Nigéria : les Etats-Unis annulent le visa de l’homme de lettre et prix Nobel de la littérature nigérian Wole Soyinka

Lors d’une conférence de presse à Lagos, le prix Nobel de littérature et critique du président Trump, Wole Soyinka, a révélé amusé que les États-Unis avaient révoqué son visa. Une récente décision bien loin de le déstabiliser. 

L’écrivain de 91 ans, lauréat du prix Nobel de littérature en 1986, s’exprimait lors d’une conférence de presse à Lagos, au Nigéria d’où il a partagé sous un ton ironique la révocation de son visa par le gouvernement américain. En effet, selon une lettre officielle reçue par l’auteur de « La Mort et l’Écuyer du Roi », les autorités américaines invoquent la réglementation du département d’État, qui autorise tout agent consulaire à « révoquer un visa non-immigrant à tout moment, à sa discrétion ». Invité à se présenter avec son passeport, Wole Soyinka s’est vu notifier la décision directement, sans explication détaillée.

« Je tiens à assurer le consulat… que je suis très satisfait de la révocation de mon visa », a-t-il déclaré. Il a plaisanté en disant que c’était une « lettre d’amour plutôt curieuse venant d’une ambassade », tout en conseillant à toute organisation espérant l’inviter aux Etats-Unis de « ne pas perdre leur temps »« Je n’ai pas de visa. Je suis interdit d’entrée », a poursuivi le dramaturge, qui a enseigné et reçu des distinctions de grandes universités américaines, notamment Harvard et Cornell.
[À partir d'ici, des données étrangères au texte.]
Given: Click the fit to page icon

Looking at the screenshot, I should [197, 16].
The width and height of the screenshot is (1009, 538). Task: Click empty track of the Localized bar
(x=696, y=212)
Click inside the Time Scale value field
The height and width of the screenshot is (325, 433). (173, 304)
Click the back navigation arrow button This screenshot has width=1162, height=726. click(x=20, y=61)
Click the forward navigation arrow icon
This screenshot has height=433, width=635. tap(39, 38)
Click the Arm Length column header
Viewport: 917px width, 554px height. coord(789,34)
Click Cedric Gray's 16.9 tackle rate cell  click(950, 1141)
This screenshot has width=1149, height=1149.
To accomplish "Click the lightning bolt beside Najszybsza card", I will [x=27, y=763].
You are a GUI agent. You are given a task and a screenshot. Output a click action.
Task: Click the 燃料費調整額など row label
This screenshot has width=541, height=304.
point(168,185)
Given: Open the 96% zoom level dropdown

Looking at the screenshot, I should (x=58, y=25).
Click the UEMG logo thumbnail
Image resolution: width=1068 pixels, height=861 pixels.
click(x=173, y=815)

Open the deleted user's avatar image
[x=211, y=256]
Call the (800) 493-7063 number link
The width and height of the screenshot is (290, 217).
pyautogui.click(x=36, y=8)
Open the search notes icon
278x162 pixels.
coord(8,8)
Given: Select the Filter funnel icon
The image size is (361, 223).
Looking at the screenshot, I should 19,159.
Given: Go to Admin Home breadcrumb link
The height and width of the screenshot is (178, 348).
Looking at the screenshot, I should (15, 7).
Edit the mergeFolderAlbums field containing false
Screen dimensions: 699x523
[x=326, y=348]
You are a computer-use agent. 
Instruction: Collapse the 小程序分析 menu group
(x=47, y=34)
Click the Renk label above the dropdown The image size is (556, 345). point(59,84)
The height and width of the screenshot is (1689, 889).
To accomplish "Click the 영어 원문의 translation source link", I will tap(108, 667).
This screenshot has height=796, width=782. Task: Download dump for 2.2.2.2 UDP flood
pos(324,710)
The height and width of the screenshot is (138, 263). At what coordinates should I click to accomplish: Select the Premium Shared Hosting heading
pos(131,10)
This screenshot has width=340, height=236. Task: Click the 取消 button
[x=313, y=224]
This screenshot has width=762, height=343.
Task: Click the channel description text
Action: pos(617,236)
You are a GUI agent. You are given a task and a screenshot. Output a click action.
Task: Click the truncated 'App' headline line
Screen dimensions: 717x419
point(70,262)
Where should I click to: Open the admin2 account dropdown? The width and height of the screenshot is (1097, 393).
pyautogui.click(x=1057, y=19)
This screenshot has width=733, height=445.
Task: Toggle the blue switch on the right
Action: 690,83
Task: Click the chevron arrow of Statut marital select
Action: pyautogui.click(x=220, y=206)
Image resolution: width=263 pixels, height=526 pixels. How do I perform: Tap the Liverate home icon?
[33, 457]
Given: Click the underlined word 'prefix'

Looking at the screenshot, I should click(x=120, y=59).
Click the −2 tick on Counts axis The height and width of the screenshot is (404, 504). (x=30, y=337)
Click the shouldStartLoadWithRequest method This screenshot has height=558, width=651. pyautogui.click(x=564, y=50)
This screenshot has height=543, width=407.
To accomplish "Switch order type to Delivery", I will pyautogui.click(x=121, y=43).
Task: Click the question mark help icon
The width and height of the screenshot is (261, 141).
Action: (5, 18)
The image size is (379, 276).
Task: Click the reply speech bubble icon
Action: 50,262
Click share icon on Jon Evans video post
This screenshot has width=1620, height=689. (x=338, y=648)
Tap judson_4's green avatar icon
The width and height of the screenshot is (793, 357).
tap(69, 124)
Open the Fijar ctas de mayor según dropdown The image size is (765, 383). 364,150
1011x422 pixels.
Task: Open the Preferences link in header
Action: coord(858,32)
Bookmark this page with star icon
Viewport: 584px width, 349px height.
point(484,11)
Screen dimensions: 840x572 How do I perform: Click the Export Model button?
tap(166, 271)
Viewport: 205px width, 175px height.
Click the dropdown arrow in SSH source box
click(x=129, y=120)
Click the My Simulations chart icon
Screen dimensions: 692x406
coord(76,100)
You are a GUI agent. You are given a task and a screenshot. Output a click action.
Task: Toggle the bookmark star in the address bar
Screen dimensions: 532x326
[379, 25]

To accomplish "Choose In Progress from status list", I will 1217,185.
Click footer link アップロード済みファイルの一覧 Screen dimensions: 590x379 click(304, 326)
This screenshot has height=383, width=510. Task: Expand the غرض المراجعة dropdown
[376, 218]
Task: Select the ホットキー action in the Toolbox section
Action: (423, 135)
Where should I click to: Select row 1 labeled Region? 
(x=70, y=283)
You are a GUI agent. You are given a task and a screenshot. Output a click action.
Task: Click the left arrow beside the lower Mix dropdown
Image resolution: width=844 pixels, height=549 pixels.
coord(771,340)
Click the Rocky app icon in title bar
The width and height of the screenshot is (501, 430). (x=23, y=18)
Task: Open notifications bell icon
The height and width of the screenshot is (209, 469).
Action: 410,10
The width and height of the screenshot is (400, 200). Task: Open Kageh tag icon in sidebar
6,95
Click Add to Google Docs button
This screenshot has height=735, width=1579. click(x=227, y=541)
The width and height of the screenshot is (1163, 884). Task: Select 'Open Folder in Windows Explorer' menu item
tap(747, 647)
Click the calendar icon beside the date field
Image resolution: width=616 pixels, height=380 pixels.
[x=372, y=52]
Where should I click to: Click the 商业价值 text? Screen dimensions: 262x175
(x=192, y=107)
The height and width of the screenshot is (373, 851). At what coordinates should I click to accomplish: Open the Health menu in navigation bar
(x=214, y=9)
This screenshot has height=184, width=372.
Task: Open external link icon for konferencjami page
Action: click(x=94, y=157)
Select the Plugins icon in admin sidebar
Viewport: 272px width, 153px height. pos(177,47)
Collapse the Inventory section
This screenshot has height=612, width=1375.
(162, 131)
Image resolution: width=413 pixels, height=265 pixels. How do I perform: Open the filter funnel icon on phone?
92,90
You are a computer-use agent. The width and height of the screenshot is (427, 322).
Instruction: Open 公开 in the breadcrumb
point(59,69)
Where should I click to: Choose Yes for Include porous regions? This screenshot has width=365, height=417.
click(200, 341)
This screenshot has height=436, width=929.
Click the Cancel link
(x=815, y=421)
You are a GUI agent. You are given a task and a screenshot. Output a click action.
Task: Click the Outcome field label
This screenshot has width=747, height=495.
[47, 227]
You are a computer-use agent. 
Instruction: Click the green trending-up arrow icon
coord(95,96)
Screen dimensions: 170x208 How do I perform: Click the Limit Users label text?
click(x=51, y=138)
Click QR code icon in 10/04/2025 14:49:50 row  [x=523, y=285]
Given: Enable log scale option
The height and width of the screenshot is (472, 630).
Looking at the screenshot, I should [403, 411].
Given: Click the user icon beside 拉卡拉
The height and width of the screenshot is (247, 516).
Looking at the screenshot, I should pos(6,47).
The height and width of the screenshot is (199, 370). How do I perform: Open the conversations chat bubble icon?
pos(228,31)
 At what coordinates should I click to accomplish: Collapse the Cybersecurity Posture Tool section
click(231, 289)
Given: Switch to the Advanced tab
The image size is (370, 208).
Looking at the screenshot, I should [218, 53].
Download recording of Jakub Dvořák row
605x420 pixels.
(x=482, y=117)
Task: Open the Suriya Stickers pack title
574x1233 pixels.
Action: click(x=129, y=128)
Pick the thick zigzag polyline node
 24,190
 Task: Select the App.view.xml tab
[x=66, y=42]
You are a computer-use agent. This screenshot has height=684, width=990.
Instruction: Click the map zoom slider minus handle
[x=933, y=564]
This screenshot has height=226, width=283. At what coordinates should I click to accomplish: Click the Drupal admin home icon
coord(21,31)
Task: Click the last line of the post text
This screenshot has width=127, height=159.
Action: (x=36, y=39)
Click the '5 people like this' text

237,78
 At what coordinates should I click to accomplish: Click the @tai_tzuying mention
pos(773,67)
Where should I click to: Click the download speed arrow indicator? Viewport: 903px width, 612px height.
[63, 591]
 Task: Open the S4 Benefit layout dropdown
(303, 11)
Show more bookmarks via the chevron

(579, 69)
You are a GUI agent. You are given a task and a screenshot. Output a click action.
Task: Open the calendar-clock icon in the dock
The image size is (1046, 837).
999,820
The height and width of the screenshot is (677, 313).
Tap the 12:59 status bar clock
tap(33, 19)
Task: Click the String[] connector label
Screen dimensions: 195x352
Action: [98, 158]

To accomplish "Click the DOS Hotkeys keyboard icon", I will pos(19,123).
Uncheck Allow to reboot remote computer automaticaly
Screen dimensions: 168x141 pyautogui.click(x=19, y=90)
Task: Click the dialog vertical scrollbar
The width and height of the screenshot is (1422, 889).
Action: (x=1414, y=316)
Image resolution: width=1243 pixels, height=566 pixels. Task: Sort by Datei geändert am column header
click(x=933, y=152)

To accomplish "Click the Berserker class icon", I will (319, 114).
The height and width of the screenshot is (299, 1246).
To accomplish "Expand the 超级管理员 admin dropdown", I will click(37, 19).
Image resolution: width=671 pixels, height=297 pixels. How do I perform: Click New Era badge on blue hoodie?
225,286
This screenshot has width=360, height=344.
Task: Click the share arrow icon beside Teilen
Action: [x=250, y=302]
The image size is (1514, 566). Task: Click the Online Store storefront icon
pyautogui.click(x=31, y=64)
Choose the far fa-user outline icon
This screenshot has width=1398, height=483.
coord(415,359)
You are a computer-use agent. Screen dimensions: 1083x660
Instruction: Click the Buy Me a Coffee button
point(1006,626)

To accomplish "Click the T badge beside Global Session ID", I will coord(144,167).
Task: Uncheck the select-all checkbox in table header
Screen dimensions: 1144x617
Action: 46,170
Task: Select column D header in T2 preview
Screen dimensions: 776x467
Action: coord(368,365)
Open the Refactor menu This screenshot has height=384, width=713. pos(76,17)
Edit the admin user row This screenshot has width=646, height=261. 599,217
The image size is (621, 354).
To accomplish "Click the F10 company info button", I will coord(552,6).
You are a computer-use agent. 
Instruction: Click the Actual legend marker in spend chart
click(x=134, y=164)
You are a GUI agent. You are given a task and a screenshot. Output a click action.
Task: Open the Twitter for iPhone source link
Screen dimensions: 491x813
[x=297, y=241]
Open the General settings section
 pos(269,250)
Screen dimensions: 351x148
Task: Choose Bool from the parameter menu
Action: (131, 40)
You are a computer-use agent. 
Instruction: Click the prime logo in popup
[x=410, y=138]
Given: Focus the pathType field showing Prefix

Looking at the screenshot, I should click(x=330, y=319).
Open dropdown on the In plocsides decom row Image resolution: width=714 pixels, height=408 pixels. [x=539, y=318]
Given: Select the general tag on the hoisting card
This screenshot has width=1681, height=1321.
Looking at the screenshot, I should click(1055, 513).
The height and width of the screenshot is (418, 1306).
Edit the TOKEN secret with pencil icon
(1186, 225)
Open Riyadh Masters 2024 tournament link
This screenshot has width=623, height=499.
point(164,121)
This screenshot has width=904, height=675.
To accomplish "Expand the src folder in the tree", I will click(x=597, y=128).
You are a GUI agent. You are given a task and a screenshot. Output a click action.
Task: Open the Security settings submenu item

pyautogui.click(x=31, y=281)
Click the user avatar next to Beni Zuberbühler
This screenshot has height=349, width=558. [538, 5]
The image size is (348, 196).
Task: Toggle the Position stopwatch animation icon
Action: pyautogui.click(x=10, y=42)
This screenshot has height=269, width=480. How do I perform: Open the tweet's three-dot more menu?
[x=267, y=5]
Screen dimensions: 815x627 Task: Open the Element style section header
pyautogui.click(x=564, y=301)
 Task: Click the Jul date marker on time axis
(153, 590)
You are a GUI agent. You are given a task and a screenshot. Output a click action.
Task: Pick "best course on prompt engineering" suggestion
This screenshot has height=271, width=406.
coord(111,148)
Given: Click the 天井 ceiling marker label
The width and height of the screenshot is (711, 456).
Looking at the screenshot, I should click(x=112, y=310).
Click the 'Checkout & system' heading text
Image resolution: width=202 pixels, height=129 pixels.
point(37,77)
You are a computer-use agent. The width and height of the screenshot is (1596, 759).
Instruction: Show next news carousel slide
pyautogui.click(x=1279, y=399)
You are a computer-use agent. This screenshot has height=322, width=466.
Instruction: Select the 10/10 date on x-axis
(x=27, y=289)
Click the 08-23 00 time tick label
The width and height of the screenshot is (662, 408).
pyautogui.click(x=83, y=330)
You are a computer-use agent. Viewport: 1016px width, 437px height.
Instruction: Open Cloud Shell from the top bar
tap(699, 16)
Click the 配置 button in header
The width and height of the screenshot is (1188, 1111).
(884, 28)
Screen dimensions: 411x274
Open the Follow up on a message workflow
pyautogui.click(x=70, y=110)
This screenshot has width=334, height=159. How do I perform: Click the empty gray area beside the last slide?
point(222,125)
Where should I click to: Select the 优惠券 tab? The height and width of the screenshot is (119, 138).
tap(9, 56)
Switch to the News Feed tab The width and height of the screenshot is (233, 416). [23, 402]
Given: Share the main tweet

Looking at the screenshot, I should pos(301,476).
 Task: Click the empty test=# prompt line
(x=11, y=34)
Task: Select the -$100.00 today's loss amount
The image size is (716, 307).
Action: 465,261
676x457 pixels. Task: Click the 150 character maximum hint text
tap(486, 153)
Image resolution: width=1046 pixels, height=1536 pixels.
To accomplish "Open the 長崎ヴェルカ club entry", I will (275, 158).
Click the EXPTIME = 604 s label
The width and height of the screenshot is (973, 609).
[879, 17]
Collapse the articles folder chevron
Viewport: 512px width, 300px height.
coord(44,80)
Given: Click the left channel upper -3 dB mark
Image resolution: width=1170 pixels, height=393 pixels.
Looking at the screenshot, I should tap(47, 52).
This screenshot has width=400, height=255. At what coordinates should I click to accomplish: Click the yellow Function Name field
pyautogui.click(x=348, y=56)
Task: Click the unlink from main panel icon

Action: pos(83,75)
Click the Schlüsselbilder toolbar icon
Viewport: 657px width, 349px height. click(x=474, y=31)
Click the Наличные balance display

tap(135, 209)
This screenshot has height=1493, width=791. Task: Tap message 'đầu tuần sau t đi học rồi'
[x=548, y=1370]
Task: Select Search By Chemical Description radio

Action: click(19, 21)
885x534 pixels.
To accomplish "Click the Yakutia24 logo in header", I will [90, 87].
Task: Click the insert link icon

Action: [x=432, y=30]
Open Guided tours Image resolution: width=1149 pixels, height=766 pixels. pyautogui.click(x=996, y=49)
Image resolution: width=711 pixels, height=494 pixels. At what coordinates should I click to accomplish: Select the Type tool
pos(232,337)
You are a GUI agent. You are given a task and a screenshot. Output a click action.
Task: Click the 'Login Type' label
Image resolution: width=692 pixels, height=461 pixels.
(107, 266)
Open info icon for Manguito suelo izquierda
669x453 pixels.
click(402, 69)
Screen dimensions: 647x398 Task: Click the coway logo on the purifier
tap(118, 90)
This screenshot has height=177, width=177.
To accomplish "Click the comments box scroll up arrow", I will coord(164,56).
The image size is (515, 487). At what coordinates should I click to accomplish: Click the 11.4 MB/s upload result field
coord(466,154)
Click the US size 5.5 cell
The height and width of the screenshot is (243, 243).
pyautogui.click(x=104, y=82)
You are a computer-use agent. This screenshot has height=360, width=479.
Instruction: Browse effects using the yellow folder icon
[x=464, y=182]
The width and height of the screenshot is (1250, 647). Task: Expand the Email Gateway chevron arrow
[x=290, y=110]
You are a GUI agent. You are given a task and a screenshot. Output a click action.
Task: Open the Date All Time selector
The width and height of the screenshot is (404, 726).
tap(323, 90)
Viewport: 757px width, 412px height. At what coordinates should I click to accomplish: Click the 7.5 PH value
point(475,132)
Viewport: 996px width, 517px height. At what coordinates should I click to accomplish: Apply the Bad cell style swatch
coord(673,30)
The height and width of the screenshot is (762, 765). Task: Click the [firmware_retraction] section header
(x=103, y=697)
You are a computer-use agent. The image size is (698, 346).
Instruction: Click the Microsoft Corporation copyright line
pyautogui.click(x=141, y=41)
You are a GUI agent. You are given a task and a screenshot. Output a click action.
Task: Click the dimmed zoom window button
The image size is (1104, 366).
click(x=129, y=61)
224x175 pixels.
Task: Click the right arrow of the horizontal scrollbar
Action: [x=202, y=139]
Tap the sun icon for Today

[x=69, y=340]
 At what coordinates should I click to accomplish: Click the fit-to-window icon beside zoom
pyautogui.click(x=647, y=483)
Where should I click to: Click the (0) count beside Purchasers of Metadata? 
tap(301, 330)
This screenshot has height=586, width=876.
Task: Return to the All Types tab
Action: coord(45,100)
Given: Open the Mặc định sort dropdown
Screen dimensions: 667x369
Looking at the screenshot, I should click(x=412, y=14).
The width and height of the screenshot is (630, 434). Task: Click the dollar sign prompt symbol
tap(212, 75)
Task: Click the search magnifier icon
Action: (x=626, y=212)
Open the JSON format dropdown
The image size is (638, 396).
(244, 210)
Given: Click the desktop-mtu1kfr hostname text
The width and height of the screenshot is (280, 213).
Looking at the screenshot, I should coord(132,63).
Une opposition forte face à Trump

Sous l’administration Trump, la révocation de visas est devenue un instrument politique, visant notamment des universitaires ou intellectuels jugés « critiques » de la diplomatie américaine.

Récemment, le Prix Nobel de littérature avait comparé Donald Trump à l’ex-dictateur ougandais Idi Amin Dada, « un homme de stature internationale, un homme d’Etat ». « Je pensais lui faire un compliment, a-t-il déclaré. Il se comporte comme un dictateur, il devrait en être fier ». 

M. Soyinka avait également critiqué les arrestations massives d’immigrants sans papiers aux Etats-Unis. « Quand nous voyons des gens être arrêtés dans la rue, des gens être emmenés et disparaître pendant un mois… des vieilles femmes, des enfants séparés. C’est vraiment ce qui me préoccupe », a-t-il insisté.